→ EXCERPT
################

Methods: The study design is cross-sectional and includes adult diabetic patients if they are free of insulin treatment for at least 6 months from diagnosis and to be 30 years of age and over from the period of January 2013 to March 2013.
Results: Of our diabetics with age 30 years and more, 26.4% were GADA-positive. The only significantly higher variables seen more among GADA-positive diabetes groups were normal weight and current insulin uses. GADA-positivity was not associated with gender, age, BMI, family history, smoking, hypertension, duration of diabetes, or specific HbA1c in the current study.
Conclusion: A quarter of adults diabetic in Basrah were GADA positive. GADA positivity means more likely to be normal weight diabetics and currently on insulin use.
Glutamicacid decarboxylase autoantibodies (GADA), also called 65kDa antibodies, is the most frequent form of autoantibodies in type 1 diabetic children and also occurs in some patients who initially present with adult-onset non-insulin requiring diabetes, also called latent adult-onset autoimmune diabetes (LADA) [1]. GADA is no longer only used in theory but are beginning to be used in clinical practice to reclassify type 2 diabetes mellitus [2].
LADA was introduced in 1994 to separate a GADA positive subgroup of adult patients initially diagnosed with type 2 diabetes [3]. Using this definition with the add-on criteria of no exogenous insulin during the first 6–12 months, the prevalence of LADA among unselected “type 2 diabetic patients” is variable, ranging between 25% in subjects less than 35 years and between 4 and 13% in subjects older than 35 years at diagnosis in diabetics of European origin [4].
On follow up researches, a progressive defect in insulin secretion was observed in 50–60% of LADA patients within 6–10 years [5], which led the World Health Organization (WHO) to include those patients in a category called a slowly progressing form of type 1 diabetes in the classification of diabetes [6].

################

→ ACTIVITY
Copy the passage from the excerpt on autoantibodies in adult diabetes, starting at "Glutamicacid decarboxylase autoantibodies" and ending at "diabetes mellitus [2].", and substitute "patient care" for "clinical practice".

→ GIVEN RECORDS

################

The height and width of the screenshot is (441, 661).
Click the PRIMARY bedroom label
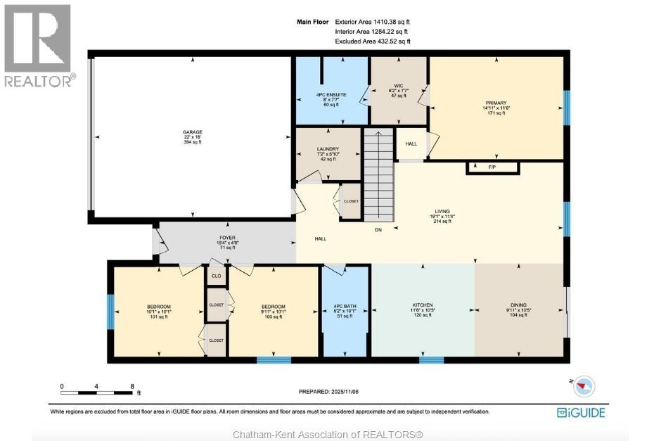(x=496, y=103)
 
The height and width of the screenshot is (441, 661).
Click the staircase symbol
(x=378, y=173)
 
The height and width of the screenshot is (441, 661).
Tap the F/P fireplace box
(x=493, y=168)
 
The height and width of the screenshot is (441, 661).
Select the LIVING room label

################

→ SOLUTION FOR THIS TASK
Glutamicacid decarboxylase autoantibodies (GADA), also called 65kDa antibodies, is the most frequent form of autoantibodies in type 1 diabetic children and also occurs in some patients who initially present with adult-onset non-insulin requiring diabetes, also called latent adult-onset autoimmune diabetes (LADA) [1]. GADA is no longer only used in theory but are beginning to be used in patient care to reclassify type 2 diabetes mellitus [2].